Dejarse cautivar por cualquier “cachivache” en las tiendas es el hábito de muchas personas. “Ay, qué lindo estuche para celular, voy a comprar” es la expresión instantánea de aquellos que no saben manejar su dinero, pues aunque ya tengan más de 20 fundas para teléfonos, por si acaso, vuelven a invertir en otro decorado para el cel.

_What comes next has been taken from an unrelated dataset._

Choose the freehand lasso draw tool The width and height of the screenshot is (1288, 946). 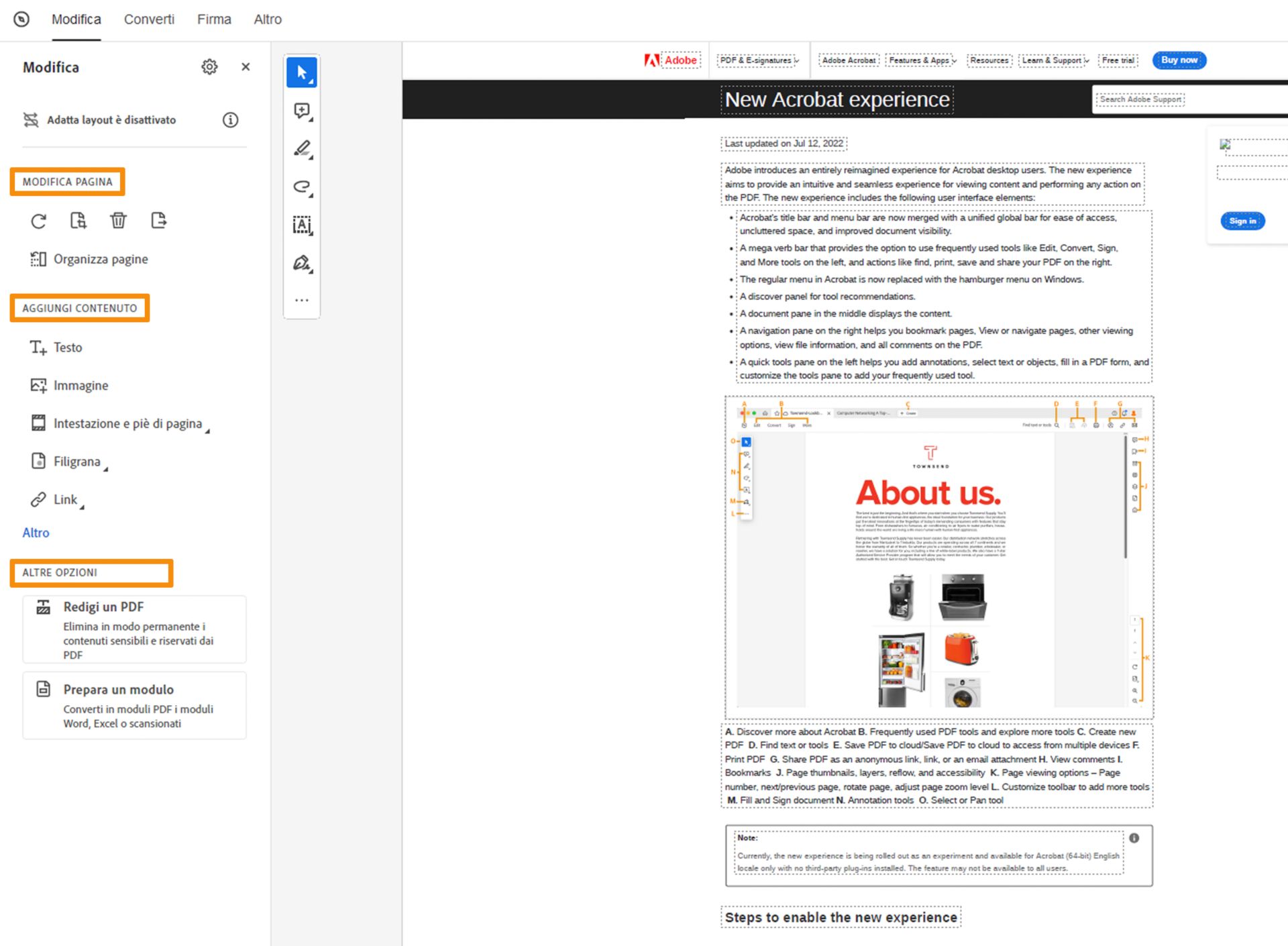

Una de las características que tienen los compradores compulsivos es que su condición de consumidor no es normal, ya que se pasan recolectando cosas repetidas o que no les van a servir. Para llegar a una idea, un ícono de este problema puede ser la expresidenta de Argentina, Cristina Fernández, quien había invertido montañas de dólares en miles de pares de zapatos.

Según estudios de la UNAM Global, la compra exagerada es un trastorno que puede surgir como resultado de emociones primarias, como, por ejemplo, el aburrimiento. Además, esta enfermedad es asociada con la adicción, pues una persona que gasta y gasta su dinero, en ocasiones, presenta síntomas de ansiedad, depresión e impulsividad; entonces, aquellos que tienen plata y están tekorei 24/7 tienden a ser compradores excesivos.

Por otro lado, la excusa perfecta de un consumista al extremo, para caer en tentación y no sentirse culpable, son las ofertas de temporadas, las liquidaciones, promociones televisivas o el fenómeno del Black Friday. Imaginate si estas personas gastan su plata en exceso en días de precios normales, en otros donde todo está más barato, seguro quiebran.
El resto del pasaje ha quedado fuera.